A more detailed documentation is the protocol specification, which is, however, not always accurat.
The most recent version I was able to find is located here.

Introduced 2001 with XFree86-4.0.1 as X11 Extension
Designed to fix limitations of X11 “core drawing”
Very flexible API, ~99% of Java2D's functionality without ugly workarrounds
(Almost) not documented
Hard to guess which features are accelerated, many corner-cases
Only rarely used in a direct way, only through Cairo or QT4
Chicken/Egg problem (no one uses it because its slow, no one tuned it because its not used)
Sometimes hard to accelerate with fixed-function GPUs

1.1 XRender compared to the X11 drawing model:
Instead of XLib's GCs, XRender works with „Pictures".
A Picture is quite equal to a GC or a Graphics2D object in Java, it stores the surface state - and one surface can have mutiple pictures assoziated with it, each holding its own state information.
However some states account only when used as source, some only when used as destination and some for both.
Support for A8, RGB24 and ARGB32 surfaces is guaranteed by the Render specification and furthermore XRender now allows composition of pictures with different depths.

1.2 Composition:
The central functionality of XRender is Composition with mask or without, which maps quite well with Java2Ds concept of paints.
Geometry is drawn into a mask which then is used for the composite operation.
The only two geometry types XRender provides are Trapezoids and Rectangles, however trapezoids are not accalerated by any driver for now.
Its limited geometry support is a real weakness of XRender.
Also text-rendering is interpreted as some kind of composition.
The glyphs are first blited to a temporary mask, following a composition with that mask:

Transformation can be applied to source and mask-pictures.

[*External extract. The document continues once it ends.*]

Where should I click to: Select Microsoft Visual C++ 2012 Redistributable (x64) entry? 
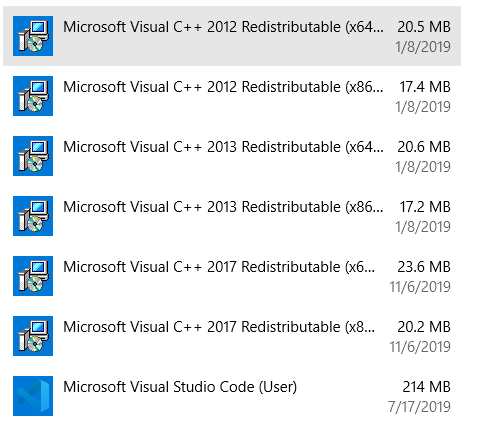(x=232, y=36)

2. Pipeline design overview:

2.1 The "old" XRender pipeline:
The "old" XRender Java2D pipeline was a "traditional" pipeline which followed the design of the X11 pipeline.
Communication with the native code is done over JNI, and a lot of logic was scattered between Java and C code, sometimes in a redundant way.
This approach was hard to maintain, furthermore JNI-overhead showed up for small primitives.

Design of the "old" XRender pipeline

2.2 The rewritten Pipeline:
The goal of the rewrite was to reduce the JNI overhead as far as possible and to ease maintenance as well as further improvements.
This is archieved by generating the X11/XRender protocol directly with Java-Code, and using XCB's socket handoff functionality.

Java code
Native C code
XServer process

XCB is a low-level replacement for libX11, which also offers a libX11 compatibility library.
XCB's socket handoff functionality allows to send self-generated X11 protocol to the XServer.
It allows sharing the socket with native code, which is important considering the whole AWT code is still based on the native libX11/libxcb.
Unfourtunatly XCB's socket handoff functionality isn't stable and causes frequent deadlocks inside XCB code.

This led to the development of two different backends:

Pure Java backend
The pure Java backend generates X11 protocoll directly in Java-code and flushes the data to the native socket when either the buffer is full or a native library requests access to XCB.
All code executed is Java and can be highly optimized and inlined by the Java Runtime.
Native backend:
- Compatibility solution until XCB bugs are fixed
- Works on systems without (or old) XCB based libX11
- Lower performance, one JNI call per X-request (even more JNI overhead than "old" pipeline)

3. Java2D -> XRender mapping:

3.1 Aliased rendering:

Java2D transforms complex shapes into many zero-width lines and rectangles, therefor processing those lines and rectangles fast is critical for archieving high performance.
An early prototype composited rectangle-by-rectangle without using a mask but it turned out that composition for small areas has a too high setup costs.
The current design buffers all rects and lines, then draws them in one go to the mask-picture (instead of drawing scanline-by-scanline like the old pipeline did) and uses that mask for composition.
There are several optimizations implemented, like drawing rectangles directly to destination when a solid color is used as source.

Filled shape, rendered with 1px high rectangles (scanlines)
Different colors used for better illustration

XRender does not support zero-width lines, the only possibility to draw that often used primitive is to emulate it with Trapezoids, with a lot of complex geometric calculations going on to guarantee the line is really a zero-with-line (Hobby Pen Polygon).
The XRender pipeline works arround that issue by drawing diagonal lines to a Mask using a X11-GC.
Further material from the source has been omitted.